Alprostadil liposome microsphere preparation stabilizes vascular plaques and inhibits intra-plaque inflammation.

Background: Vulnerable plaques play an important role in the onset of sudden cardiac events and strokes. How to stabilize vulnerable plaques is still a challenge to medical science. Alprostadil is a biologically active substance with strong activity on vessel. Our study assessed the stabilizing effects of an alprostadil liposome microsphere preparation (ALMP) on vulnerable plaques in the brachiocephalic artery of apolipoprotein E (Apo E) knockout mice.

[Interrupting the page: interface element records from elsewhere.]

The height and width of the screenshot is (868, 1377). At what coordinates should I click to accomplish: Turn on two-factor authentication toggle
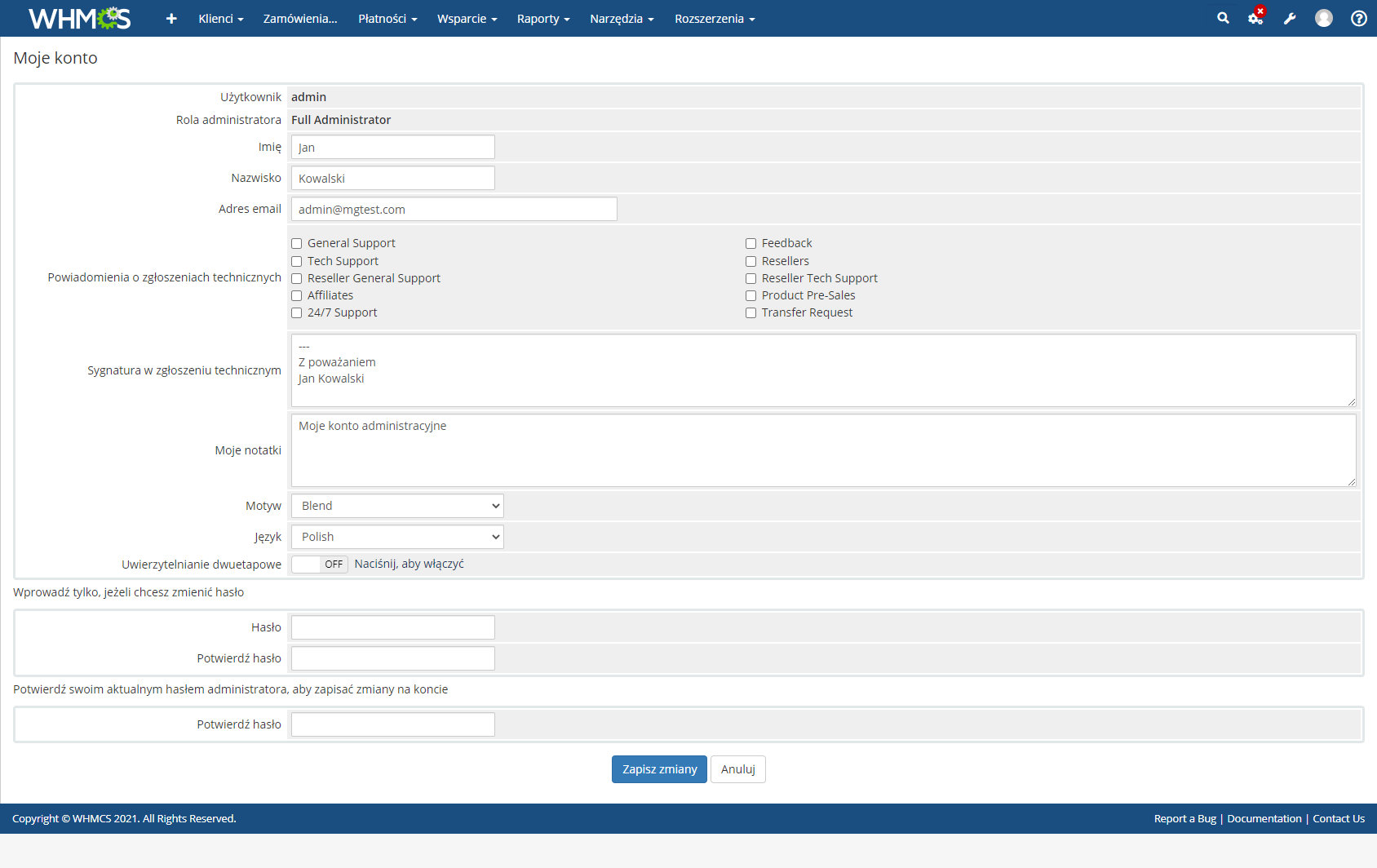click(318, 564)
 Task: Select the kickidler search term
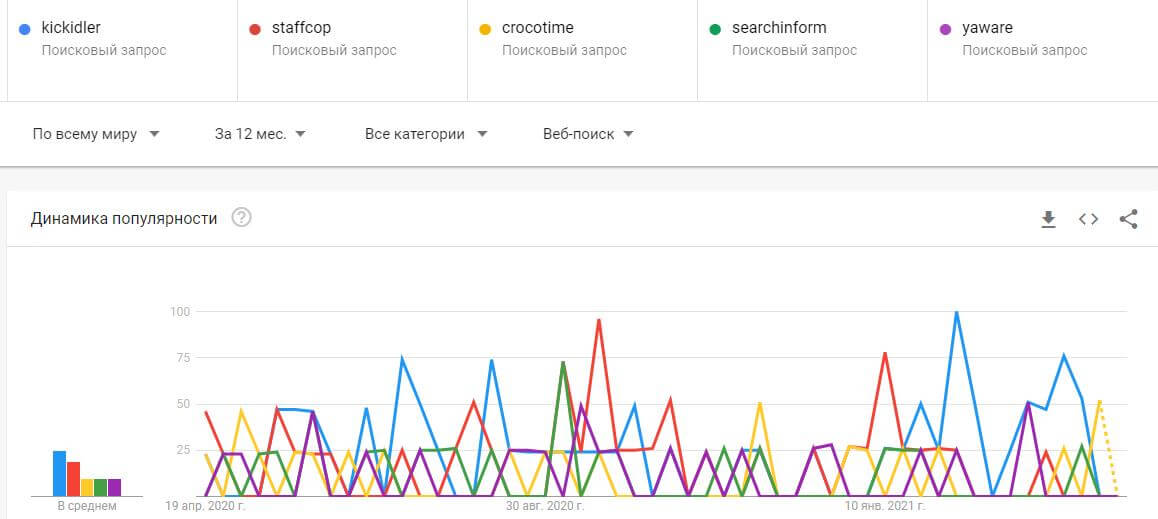point(70,28)
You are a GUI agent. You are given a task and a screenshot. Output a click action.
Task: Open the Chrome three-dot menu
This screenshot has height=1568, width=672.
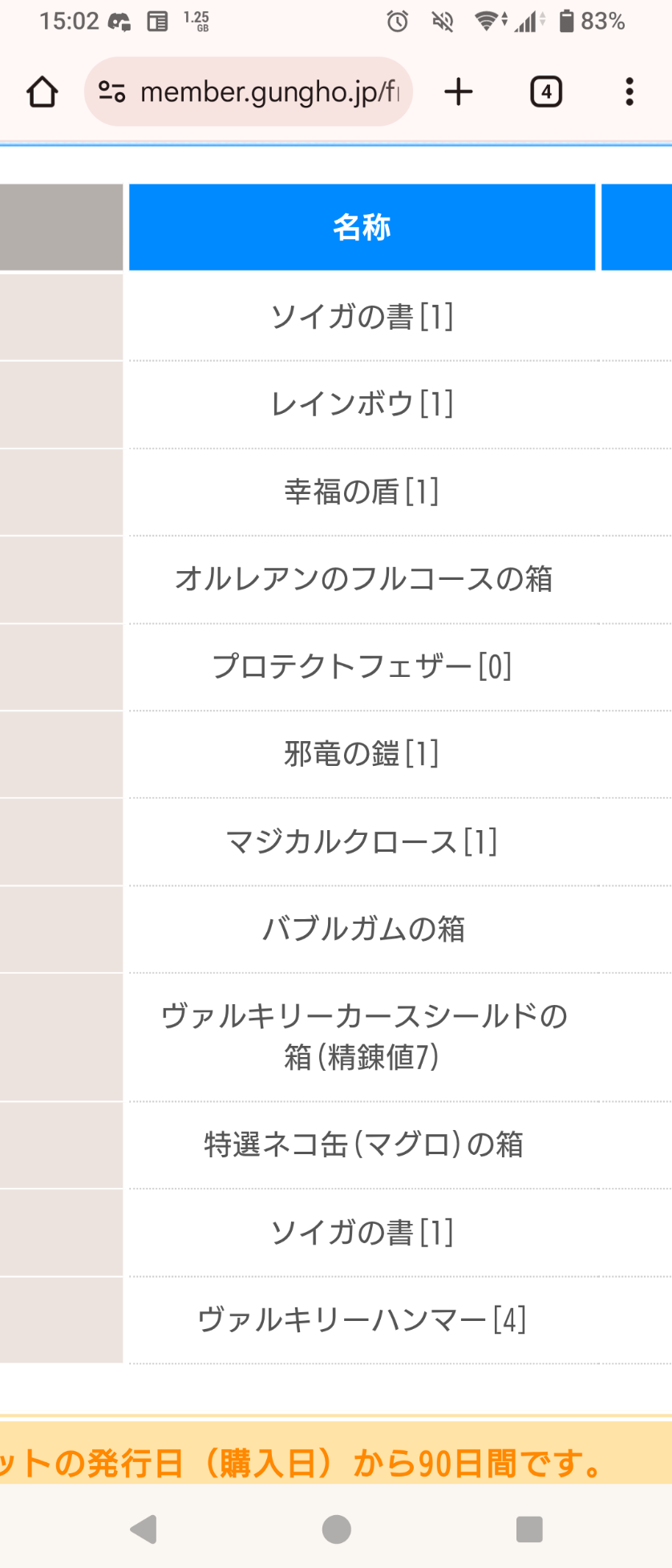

Methods: Seventy-two male Apo E-knockout mice were fed a high-fat diet beginning at eight weeks of age. At week 17, they were divided randomly into groups for treatment with a high dose (3.6 µg×kg(-1)×d(-1)) or low dose (1.8 µg×kg(-1)×d(-1)) of an ALMP, or 0.2 ml/d normal saline (control group). The drug was administered using a micro-capsule pump. Twenty weeks after drug administration, pathological changes in the vulnerable plaques within the brachiocephalic artery were assessed, and levels of anti-mouse monocyte/macrophage monoclonal antibody (MOMA-2) and superoxide anions in the plaques were detected using immunofluorescence. The soluble intercellular adhesion molecule-1 (ICAM-1) expression was measured by ELISA, and the expression of matrix metalloproteinase-9 (MMP-9) and CD40 mRNA was measured using RT-PCR. Thrombospindin-1 (TSP-1) expression was detected using Western blotting.
Results: Compared with the control group, ALMP treatment significantly reduced the plaque area in the brachiocephalic artery (P < 0.01), significantly lowered the contents of the lipid core (P < 0.01), significantly reduced the number of ruptured fibrous caps (P < 0.05), and increased the thickness of the fibrous cap and significantly reduced the incidence of intra-plaque hemorrhage (P < 0.05). ALMP treatment significantly reduced the expression of MOMA-2, superoxide anion, MMP-9, ICAM-1 and CD40 in the plaques (P < 0.01), decreased plasma ICAM-1 expression (P < 0.01), and increased the expression of TSP-1.
Conclusions: Treatment with ALMP can stabilize vulnerable plaques by inhibiting inflammation.